Kararın taraf vekilleri tarafından istinaf edilmesi üzerine, Bölge Adliye Mahkemesince erkeğin istinaf başvurusunun esastan reddine, kadının başvurusunun kısmen kabulü ile İlk Derece Mahkemesi hükmünün ilgili bölümlerini kaldırılarak yeniden esas hakkında hüküm kurulmak suretiyle karar verilmiştir.

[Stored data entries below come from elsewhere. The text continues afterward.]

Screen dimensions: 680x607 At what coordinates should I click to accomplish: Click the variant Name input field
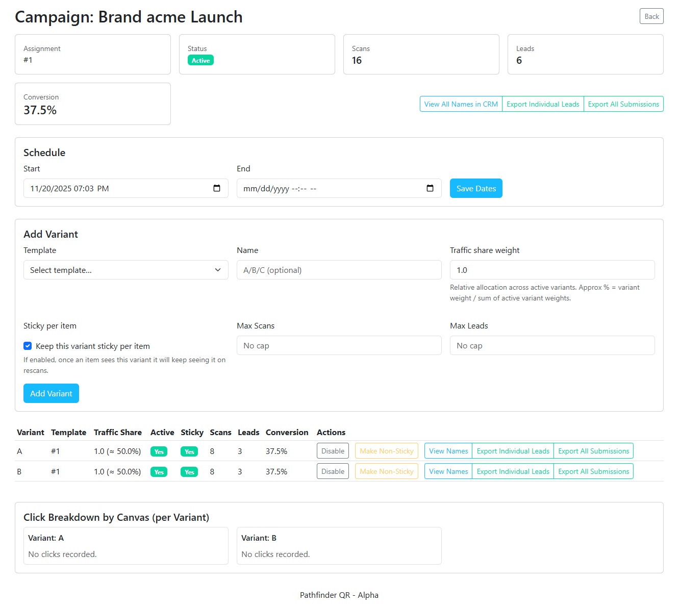click(x=339, y=270)
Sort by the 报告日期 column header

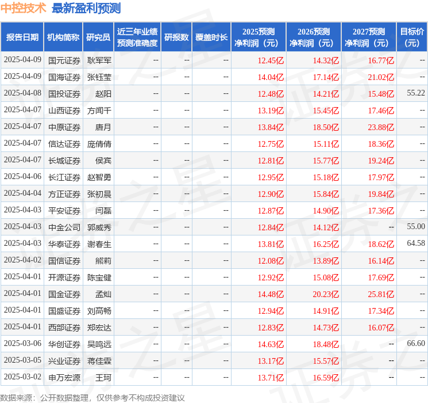click(x=22, y=37)
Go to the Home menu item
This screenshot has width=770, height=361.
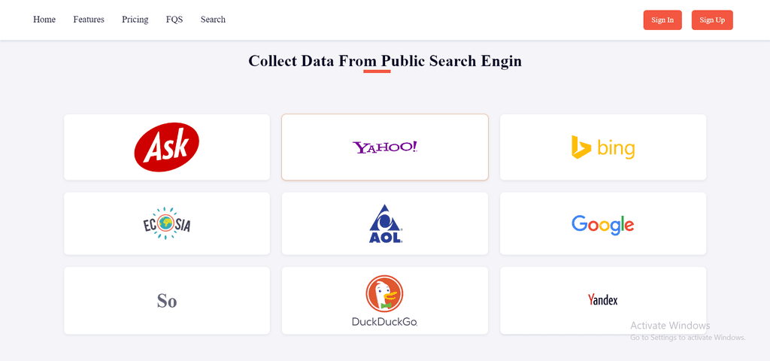click(x=44, y=20)
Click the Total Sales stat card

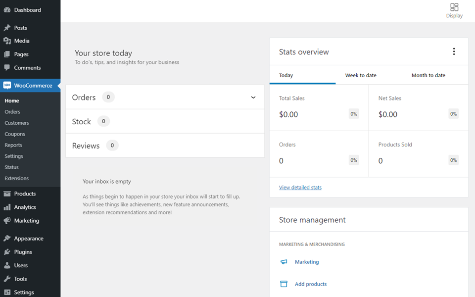click(319, 107)
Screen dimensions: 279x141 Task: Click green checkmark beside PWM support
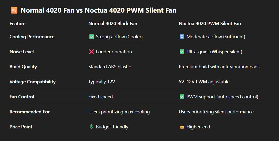coord(182,97)
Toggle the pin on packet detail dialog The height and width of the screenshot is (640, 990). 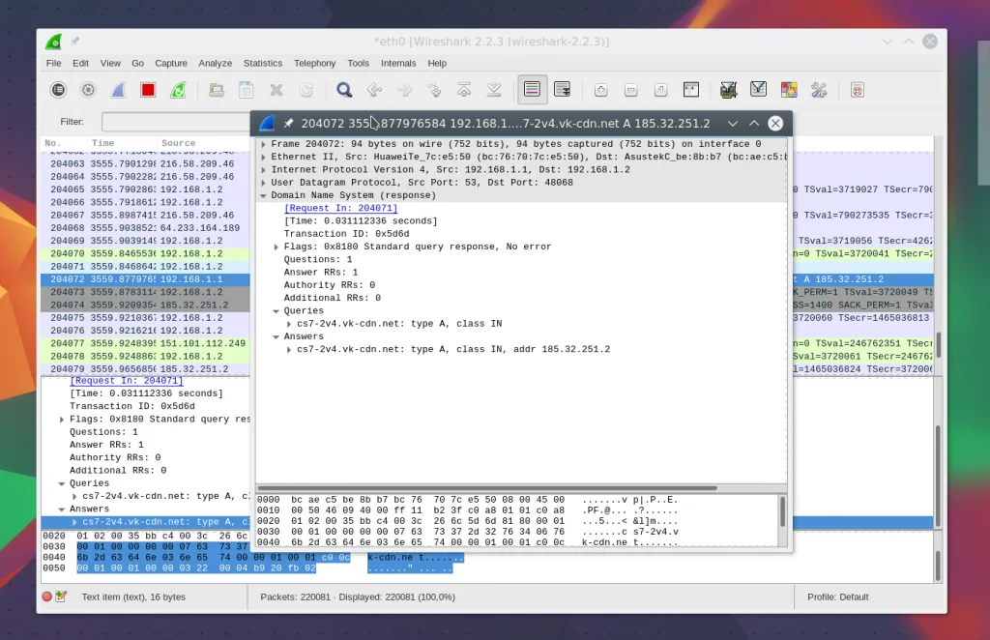pos(288,124)
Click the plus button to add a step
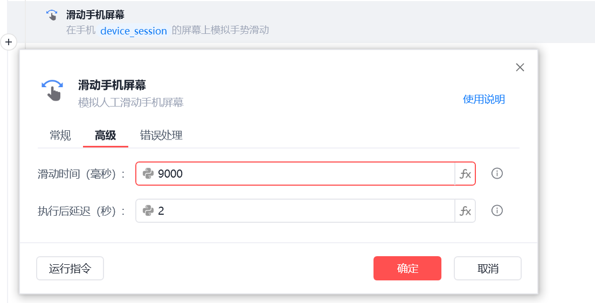595x303 pixels. tap(9, 41)
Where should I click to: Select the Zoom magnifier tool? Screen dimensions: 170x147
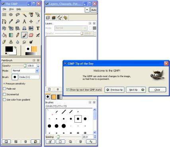pyautogui.click(x=18, y=22)
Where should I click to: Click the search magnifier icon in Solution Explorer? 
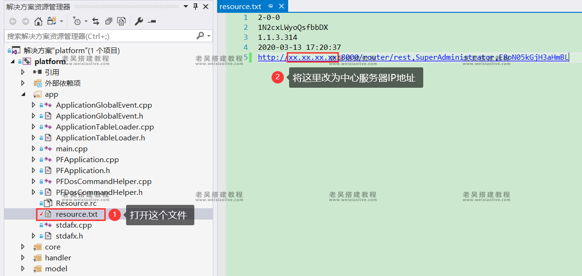[200, 36]
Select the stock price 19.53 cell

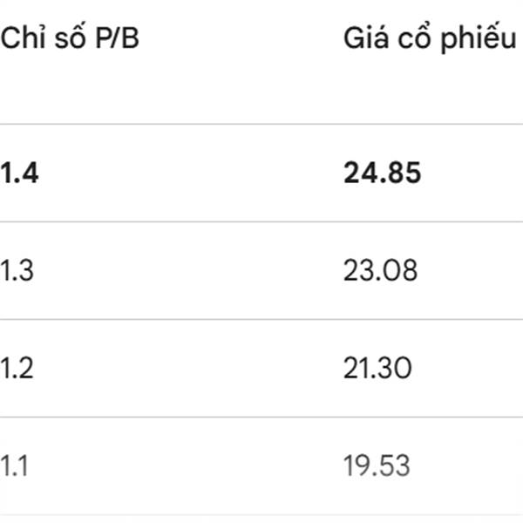coord(377,465)
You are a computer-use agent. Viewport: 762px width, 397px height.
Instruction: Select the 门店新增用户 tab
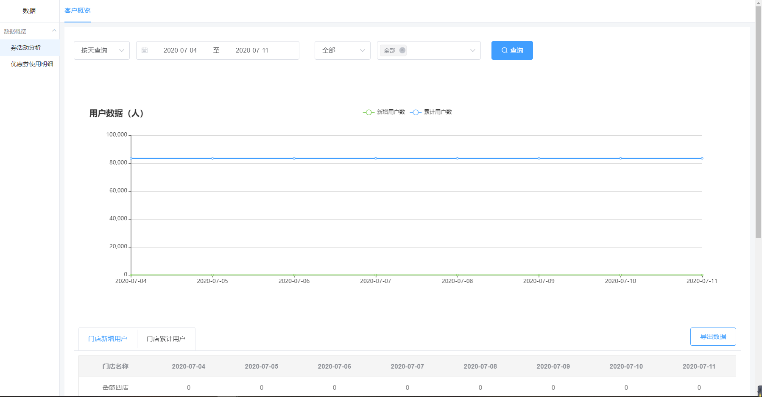pyautogui.click(x=108, y=339)
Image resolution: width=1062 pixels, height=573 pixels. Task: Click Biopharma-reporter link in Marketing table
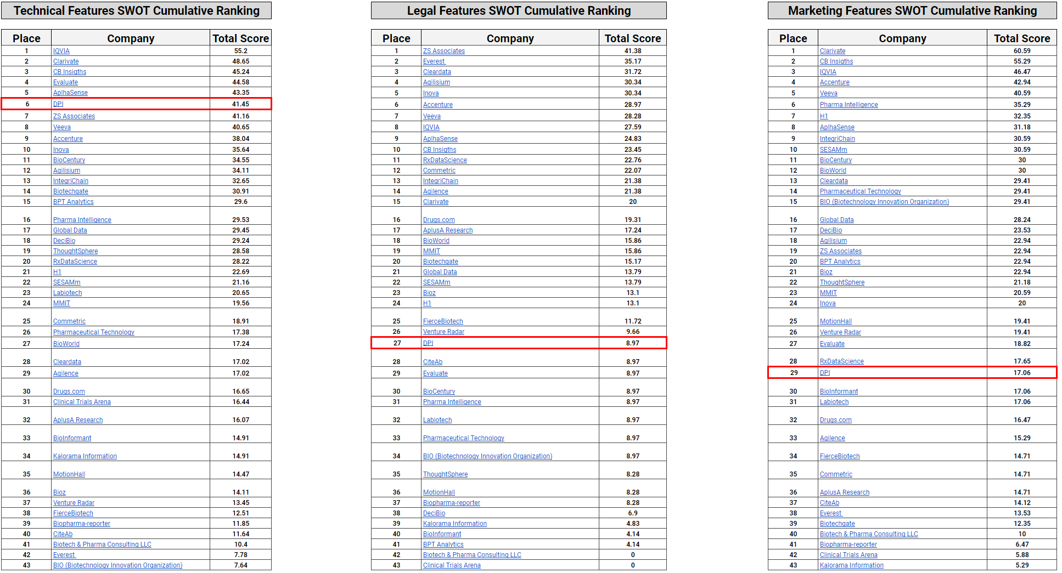point(848,544)
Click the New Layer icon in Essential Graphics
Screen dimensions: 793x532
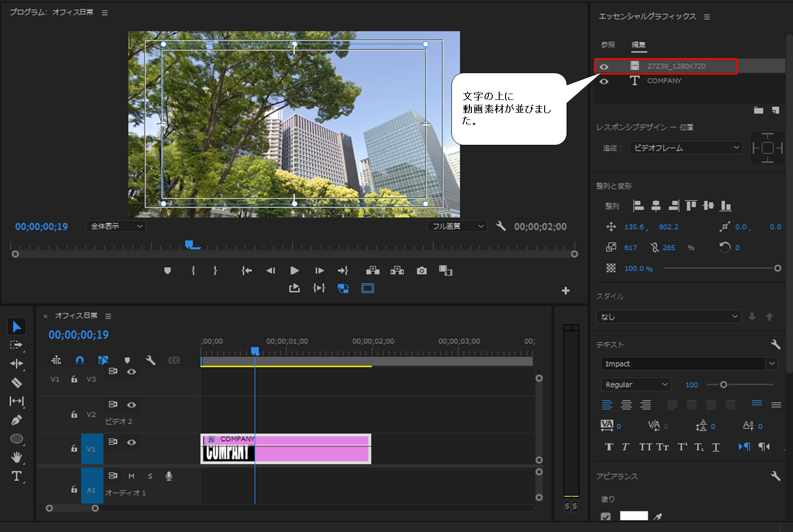[x=775, y=111]
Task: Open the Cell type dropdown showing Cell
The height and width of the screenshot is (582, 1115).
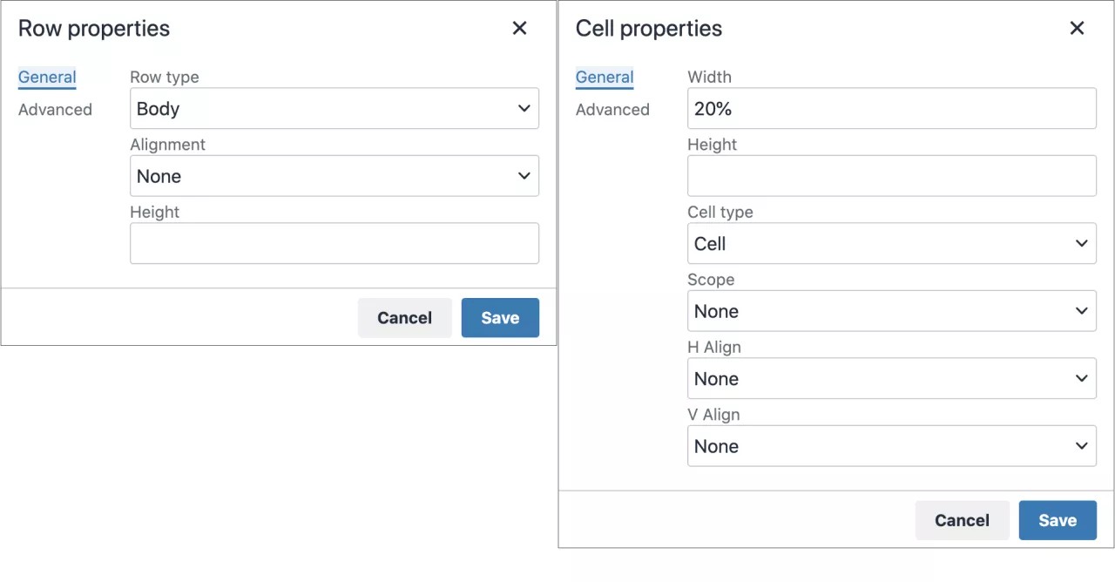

Bölge Adliye Mahkemesi kararı davacı-karşı davalı erkek vekili tarafından temyiz edilmekle; kesinlik, süre, temyiz şartı ve diğer usul eksiklikleri yönünden yapılan ön inceleme sonucunda, temyiz dilekçesinin kabulüne karar verildikten ve Tetkik Hâkimi tarafından hazırlanan rapor dinlendikten sonra dosyadaki belgeler incelenip gereği düşünüldü:
I. DAVA
Davacı-karşı davalı erkek vekili dava dilekçesinde; taraflar arasında uzun yıllardan beri süre gelen anlaşmazlıklar olduğu ve uzun yılardan beri fiilen de ayrı yaşadıkları, bu nedenle müvekkilce Ankara 4. Aile Mahkemesi’nin 2014/1284 E. 2015/951 K. sayılı dosyası ile boşanma davası açıldığı, yapılan yargılama neticesinde davanın reddine karar verildiği, ilgili kararın 30.05.2017 tarihinde kesinleştiği, tarafların Ankara 4. Aile Mahkemesi’nin 2014/1284 E. sayılı dosyasında görülen boşanma davası öncesi ve sonrasında da fiilen ayrı yaşadıkları ileri sürülerek tarafların 4721 sayılı Türk Medeni Kanunu'nun (4721 sayılı Kanun) 166 ncı maddesinin dördüncü fıkrası gereği boşanmalarına karar verilmesini talep ve dava etmiştir.
II. CEVAP
Davalı-karşı davacı kadın vekili cevap ve karşı dava dilekçesinde; bahsi geçen ilk boşanma davası öncesi ve sonrasında erkeğin haksız tutum ve davranışları sebebiyle aile birlikteliğinin sağlanamadığı, buna rağmen erkeğin kendini haklı görerek huzurdaki boşanma davasını açtığı, 50 yıllık evlilikleri süresince kocasına iyi bir eş, ortak çocuklarına iyi bir anne olmak için her daima çabaladığı, erkeğin kendisine sık sık küsüp konuşmamasına karşılık hep yemeğini hazırladığını, evine, kocasına olan sorumluluğunu aksatmadığını, erkeğin kendine ailesinden ayrı bir hayat sürme gayesi içerisinde olduğu, kadını bir çok kere evinden kovduğu, ekonomik şiddet uyguladığı ve maddî anlamda çocuklarına akrabalarına muhtaç bıraktığı, uzunca bir süre göçebe hayatı yaşamaya zorlandığı, müvekkileye ve müşterek çocuklara karşı hakaretler ettiği, ilgisiz tavırlar sergilediği, fiziksel ve ekonomik şiddet uyguladığı ileri sürülerek erkeğin davasının ve tüm taleplerinin reddi ile karşı davalarının kabulü ile tarafların 4721 sayılı Kanun'un 166 ncı maddesinin birinci fıkrası gereği boşanmalarına, kadın için aylık 2.000,00 TL tedbir ve yoksulluk nafakasına ve bu nafakanın enflasyon oranında artırımına, 150.000,00 TL maddî ve 150.000,00 TL manevî tazminatın dava tarihinden itibaren işleyecek yasal faizi ile birlikte karar verilmesini talep ve dava etmiştir.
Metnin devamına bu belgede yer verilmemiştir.